*Assigned task:*
Even where a record seems odd, copy it exactly as it appears below.

Items from a dataset
· · ·

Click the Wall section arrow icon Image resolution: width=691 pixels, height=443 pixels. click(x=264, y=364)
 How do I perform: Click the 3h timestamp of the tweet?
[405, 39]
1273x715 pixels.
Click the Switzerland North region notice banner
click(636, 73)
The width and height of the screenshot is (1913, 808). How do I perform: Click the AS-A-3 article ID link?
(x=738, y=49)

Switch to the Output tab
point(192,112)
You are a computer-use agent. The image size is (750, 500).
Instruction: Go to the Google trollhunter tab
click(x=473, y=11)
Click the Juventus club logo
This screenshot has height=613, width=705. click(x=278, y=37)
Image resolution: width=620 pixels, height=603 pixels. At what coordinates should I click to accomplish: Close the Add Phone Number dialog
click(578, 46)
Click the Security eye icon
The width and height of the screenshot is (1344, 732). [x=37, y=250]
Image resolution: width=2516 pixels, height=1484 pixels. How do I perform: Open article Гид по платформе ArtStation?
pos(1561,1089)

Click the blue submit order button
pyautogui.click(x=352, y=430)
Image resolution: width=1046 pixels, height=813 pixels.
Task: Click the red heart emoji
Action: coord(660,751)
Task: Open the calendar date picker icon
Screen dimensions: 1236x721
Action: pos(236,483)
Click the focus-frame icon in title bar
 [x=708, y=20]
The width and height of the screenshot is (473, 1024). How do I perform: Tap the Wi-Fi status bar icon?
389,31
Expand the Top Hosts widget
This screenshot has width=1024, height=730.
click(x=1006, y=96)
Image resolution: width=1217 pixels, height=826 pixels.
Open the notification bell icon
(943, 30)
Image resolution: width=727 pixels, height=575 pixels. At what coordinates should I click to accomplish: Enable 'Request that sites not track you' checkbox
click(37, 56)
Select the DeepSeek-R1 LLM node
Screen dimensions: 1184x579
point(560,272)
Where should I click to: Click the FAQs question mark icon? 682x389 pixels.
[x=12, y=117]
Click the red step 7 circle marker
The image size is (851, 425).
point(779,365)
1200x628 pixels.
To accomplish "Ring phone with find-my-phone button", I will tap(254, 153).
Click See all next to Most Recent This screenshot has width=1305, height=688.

· · ·

*Response for this exercise:*
Click the Wall section arrow icon Image resolution: width=691 pixels, height=443 pixels. click(x=264, y=364)
 How do I perform: Click the 3h timestamp of the tweet?
[405, 39]
1273x715 pixels.
Click the Switzerland North region notice banner
click(636, 73)
The width and height of the screenshot is (1913, 808). How do I perform: Click the AS-A-3 article ID link?
(x=738, y=49)

Switch to the Output tab
point(192,112)
You are a computer-use agent. The image size is (750, 500).
Instruction: Go to the Google trollhunter tab
click(x=473, y=11)
Click the Juventus club logo
This screenshot has height=613, width=705. click(x=278, y=37)
Image resolution: width=620 pixels, height=603 pixels. At what coordinates should I click to accomplish: Close the Add Phone Number dialog
click(578, 46)
Click the Security eye icon
The width and height of the screenshot is (1344, 732). [x=37, y=250]
Image resolution: width=2516 pixels, height=1484 pixels. How do I perform: Open article Гид по платформе ArtStation?
pos(1561,1089)

Click the blue submit order button
pyautogui.click(x=352, y=430)
Image resolution: width=1046 pixels, height=813 pixels.
Task: Click the red heart emoji
Action: coord(660,751)
Task: Open the calendar date picker icon
Screen dimensions: 1236x721
Action: pos(236,483)
Click the focus-frame icon in title bar
 [x=708, y=20]
The width and height of the screenshot is (473, 1024). How do I perform: Tap the Wi-Fi status bar icon?
389,31
Expand the Top Hosts widget
This screenshot has width=1024, height=730.
click(x=1006, y=96)
Image resolution: width=1217 pixels, height=826 pixels.
Open the notification bell icon
(943, 30)
Image resolution: width=727 pixels, height=575 pixels. At what coordinates should I click to accomplish: Enable 'Request that sites not track you' checkbox
click(37, 56)
Select the DeepSeek-R1 LLM node
Screen dimensions: 1184x579
point(560,272)
Where should I click to: Click the FAQs question mark icon? 682x389 pixels.
[x=12, y=117]
Click the red step 7 circle marker
The image size is (851, 425).
point(779,365)
1200x628 pixels.
To accomplish "Ring phone with find-my-phone button", I will tap(254, 153).
Click See all next to Most Recent This screenshot has width=1305, height=688.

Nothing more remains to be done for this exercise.